Jessica’s second child Alia is in many ways the opposite. At the start of this novel she is in her mid-teens, but has the memory of countless lifetimes thanks to her unique circumstances of birth. Unlike her mother, she has no compassion, and at times feels more like a feral animal than a human. But beneath all this is a desire to hold together her brother’s legacy. It is Alia who encourages the cult worship of Muad’Dib, and she who crushes and insult (real or perceived) to Paul’s legend. Her romance with the reborn Duncan Idaho doesn’t hold up very well, but that’s not the fault of these authors. The bizarre sexualisation of Frank Herbert’s female characters is something we can get into at a later date. In this particular book, what Alia represents is a woman taking the throne traditionally held by a man. Yes, she titles herself regent and states her intention to hand the throne to Paul’s son when he comes of age, but for the time being she holds almost unlimited power. Though, even with the benefits of past lives, she is unprepared for the weight of duty her new position entails.
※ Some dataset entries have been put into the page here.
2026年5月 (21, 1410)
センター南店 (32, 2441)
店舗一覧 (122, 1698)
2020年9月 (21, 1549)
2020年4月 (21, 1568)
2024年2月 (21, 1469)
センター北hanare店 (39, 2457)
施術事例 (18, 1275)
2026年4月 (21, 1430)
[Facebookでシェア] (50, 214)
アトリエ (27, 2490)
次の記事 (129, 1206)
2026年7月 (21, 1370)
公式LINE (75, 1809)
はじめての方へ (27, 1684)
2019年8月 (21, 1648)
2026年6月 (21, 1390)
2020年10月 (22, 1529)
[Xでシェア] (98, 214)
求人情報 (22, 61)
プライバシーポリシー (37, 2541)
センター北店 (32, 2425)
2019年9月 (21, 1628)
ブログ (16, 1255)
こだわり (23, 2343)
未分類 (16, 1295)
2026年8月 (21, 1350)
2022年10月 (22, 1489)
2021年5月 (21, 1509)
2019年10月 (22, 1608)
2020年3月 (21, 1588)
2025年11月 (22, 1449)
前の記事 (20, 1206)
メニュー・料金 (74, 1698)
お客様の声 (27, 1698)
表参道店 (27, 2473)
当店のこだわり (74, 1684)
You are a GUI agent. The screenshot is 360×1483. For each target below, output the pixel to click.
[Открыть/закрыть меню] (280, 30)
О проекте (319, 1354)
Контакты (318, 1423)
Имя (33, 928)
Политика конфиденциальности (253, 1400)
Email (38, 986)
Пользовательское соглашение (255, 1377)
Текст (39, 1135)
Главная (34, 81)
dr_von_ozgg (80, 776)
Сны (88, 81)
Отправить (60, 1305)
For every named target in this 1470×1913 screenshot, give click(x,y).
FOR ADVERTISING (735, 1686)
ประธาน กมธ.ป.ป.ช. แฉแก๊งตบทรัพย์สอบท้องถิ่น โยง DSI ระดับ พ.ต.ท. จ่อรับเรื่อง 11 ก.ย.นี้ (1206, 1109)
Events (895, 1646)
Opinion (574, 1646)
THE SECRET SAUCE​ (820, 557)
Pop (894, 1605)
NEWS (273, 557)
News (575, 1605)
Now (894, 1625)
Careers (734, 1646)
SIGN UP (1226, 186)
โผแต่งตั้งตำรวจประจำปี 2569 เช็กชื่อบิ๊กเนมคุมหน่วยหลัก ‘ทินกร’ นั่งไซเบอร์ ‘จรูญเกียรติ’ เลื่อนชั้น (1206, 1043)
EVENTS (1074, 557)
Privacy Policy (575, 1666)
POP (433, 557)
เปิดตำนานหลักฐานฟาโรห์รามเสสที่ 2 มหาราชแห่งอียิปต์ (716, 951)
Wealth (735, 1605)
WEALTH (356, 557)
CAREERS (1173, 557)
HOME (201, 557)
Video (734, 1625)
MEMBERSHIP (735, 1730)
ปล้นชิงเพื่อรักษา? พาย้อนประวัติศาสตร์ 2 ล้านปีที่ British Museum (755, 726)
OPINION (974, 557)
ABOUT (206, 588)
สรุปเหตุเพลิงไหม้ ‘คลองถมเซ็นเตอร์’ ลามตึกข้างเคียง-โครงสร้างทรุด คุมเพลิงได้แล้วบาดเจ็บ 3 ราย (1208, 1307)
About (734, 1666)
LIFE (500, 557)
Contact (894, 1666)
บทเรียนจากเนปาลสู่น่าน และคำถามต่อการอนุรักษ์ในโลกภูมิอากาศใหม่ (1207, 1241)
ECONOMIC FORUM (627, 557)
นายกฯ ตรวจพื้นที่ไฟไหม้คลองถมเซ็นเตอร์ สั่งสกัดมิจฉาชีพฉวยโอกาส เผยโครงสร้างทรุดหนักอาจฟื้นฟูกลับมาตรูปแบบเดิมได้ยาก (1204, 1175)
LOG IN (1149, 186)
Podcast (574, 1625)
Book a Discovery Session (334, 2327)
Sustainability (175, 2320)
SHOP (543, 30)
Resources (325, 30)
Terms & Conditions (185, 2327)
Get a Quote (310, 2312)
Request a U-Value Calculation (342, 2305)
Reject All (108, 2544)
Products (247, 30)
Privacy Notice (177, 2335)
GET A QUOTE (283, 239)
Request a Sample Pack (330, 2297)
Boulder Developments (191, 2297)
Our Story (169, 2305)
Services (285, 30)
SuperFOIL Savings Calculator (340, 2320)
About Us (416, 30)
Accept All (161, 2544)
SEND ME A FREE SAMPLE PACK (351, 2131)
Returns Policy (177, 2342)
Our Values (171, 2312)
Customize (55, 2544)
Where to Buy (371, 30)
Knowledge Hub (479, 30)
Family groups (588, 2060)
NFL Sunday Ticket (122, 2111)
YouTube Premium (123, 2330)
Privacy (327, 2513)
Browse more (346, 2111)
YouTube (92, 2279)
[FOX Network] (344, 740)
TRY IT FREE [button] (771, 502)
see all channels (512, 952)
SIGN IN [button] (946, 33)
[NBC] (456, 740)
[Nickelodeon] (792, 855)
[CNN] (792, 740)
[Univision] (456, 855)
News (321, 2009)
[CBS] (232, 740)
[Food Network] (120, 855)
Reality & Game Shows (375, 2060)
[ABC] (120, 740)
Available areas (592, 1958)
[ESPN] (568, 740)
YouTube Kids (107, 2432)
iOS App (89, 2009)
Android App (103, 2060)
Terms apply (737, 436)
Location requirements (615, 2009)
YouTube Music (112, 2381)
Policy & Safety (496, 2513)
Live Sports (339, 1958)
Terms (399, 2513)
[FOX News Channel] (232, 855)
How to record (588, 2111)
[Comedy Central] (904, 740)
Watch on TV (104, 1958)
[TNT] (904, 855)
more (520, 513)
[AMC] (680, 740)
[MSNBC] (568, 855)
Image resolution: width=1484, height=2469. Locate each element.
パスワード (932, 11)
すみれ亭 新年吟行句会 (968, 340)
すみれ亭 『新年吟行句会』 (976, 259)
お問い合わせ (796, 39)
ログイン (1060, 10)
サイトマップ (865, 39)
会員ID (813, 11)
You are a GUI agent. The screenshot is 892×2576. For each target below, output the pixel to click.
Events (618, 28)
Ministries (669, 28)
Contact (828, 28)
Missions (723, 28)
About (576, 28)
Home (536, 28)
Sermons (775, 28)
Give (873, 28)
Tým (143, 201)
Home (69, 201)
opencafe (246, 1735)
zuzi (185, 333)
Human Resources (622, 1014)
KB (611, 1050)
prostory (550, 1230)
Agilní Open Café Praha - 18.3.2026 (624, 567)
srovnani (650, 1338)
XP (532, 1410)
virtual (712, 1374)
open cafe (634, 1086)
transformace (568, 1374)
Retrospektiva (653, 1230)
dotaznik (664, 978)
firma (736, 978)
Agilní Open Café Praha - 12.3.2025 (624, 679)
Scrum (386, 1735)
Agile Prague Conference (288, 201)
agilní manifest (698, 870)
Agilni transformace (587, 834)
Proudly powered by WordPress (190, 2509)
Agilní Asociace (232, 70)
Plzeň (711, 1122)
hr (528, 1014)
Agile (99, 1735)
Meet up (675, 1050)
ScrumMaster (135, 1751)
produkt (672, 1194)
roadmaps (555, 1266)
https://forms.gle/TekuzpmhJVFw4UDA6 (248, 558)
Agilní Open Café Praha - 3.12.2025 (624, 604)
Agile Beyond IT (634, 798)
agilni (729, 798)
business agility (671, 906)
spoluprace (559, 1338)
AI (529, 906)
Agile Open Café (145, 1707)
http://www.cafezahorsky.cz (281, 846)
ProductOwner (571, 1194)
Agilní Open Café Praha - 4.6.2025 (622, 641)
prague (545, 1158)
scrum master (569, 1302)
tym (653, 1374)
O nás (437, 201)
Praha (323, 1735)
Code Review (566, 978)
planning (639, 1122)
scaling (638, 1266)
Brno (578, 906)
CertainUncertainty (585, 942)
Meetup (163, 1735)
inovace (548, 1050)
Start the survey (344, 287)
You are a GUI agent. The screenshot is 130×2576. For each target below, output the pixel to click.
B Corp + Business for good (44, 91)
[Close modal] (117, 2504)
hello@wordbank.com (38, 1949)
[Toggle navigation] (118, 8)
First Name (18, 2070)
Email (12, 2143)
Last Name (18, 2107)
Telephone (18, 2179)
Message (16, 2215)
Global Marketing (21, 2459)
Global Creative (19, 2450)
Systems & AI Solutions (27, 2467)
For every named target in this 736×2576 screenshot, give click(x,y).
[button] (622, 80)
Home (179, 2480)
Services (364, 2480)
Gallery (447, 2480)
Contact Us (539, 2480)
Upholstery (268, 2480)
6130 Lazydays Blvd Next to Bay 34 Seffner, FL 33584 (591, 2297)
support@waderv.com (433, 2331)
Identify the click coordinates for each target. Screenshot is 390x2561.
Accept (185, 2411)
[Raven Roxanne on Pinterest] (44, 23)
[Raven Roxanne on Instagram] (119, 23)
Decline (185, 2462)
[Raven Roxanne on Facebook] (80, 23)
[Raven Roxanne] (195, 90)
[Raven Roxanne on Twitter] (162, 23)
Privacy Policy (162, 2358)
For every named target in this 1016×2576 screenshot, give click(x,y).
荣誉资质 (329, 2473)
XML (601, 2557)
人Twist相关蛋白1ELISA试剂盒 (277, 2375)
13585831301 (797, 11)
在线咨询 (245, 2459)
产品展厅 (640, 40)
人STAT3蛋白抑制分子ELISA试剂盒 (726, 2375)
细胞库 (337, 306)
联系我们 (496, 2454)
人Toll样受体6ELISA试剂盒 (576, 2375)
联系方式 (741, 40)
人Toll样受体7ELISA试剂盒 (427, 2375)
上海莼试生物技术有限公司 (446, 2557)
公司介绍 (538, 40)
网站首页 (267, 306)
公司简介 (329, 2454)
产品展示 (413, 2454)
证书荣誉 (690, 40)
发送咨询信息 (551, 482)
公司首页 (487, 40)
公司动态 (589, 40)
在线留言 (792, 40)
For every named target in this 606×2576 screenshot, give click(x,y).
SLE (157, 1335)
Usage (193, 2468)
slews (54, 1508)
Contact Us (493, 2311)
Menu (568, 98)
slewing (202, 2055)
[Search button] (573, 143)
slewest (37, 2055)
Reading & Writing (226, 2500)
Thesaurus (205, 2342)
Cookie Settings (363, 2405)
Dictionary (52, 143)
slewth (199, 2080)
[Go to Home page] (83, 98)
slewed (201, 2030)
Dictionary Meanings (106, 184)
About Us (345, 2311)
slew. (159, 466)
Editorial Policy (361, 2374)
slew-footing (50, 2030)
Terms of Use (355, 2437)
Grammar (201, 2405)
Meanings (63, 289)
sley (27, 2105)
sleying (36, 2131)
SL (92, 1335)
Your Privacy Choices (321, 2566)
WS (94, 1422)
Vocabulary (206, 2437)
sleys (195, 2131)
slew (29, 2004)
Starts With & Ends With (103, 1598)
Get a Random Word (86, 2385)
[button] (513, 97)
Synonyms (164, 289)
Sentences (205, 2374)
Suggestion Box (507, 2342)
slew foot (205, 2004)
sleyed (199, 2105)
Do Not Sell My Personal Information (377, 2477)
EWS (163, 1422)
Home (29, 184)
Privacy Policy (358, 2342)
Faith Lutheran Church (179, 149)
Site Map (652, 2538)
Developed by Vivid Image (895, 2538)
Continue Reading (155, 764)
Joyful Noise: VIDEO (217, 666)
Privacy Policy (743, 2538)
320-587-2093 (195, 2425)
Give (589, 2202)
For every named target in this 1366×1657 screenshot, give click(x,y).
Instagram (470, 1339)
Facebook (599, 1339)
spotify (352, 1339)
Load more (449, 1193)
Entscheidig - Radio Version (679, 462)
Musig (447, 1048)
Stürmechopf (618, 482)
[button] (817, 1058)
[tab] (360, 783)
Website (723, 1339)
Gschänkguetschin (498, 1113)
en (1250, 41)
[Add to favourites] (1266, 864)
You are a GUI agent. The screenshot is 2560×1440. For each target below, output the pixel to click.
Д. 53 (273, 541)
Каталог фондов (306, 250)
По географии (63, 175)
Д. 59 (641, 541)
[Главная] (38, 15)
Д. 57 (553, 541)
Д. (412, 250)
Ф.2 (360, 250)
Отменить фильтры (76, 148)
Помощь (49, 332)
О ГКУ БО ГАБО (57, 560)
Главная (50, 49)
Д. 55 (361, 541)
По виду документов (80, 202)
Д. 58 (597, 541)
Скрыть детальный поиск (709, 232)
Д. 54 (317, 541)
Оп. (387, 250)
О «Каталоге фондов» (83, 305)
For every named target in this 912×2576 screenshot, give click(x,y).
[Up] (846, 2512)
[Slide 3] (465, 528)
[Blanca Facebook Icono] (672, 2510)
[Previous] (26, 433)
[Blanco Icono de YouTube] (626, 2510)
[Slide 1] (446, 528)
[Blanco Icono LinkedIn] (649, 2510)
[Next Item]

It is the Princess Irulan who I find the most fascinating. From the very beginning of Dune, Irulan has been in control of Paul’s legend. It is she who chronicles his reign, writing a number of texts. In the two Heroes of Dune books we see the unreliability of a narrator forced to tell a tale that is not her own. Both Jessica and Alia pressure Irulan into revising history to better suit their needs. I don’t see this as undermining Frank Herbert’s canon as some other readers have claimed. The unreliability of heroes is Herbert’s central themes. If you’re going to talk about the perils of a man’s legacy, you have to acknowledge that legacy goes beyond the control of any one individual. Just as the story of Muad’Dib is not Paul’s alone to forge, so too has Dune been built upon in unimagined ways by his Brian Herbert and Kevin J. Anderson. This, more than anything, is a fitting legacy for such a classic novel.
The Heroes of Dune series was intended to go beyond two volumes. The Throne of Dune is mentioned as coming soon in this book, and I have seen names of Leto of Dune and Irulan of Dune thrown around too. Sadly, none of these books have yet materialised. Hopefully they will one day appear, but until then we must bid a temporary farewell to Herbert and Anderson, and return to the original books. Fair warning folks, things are about to get heavy.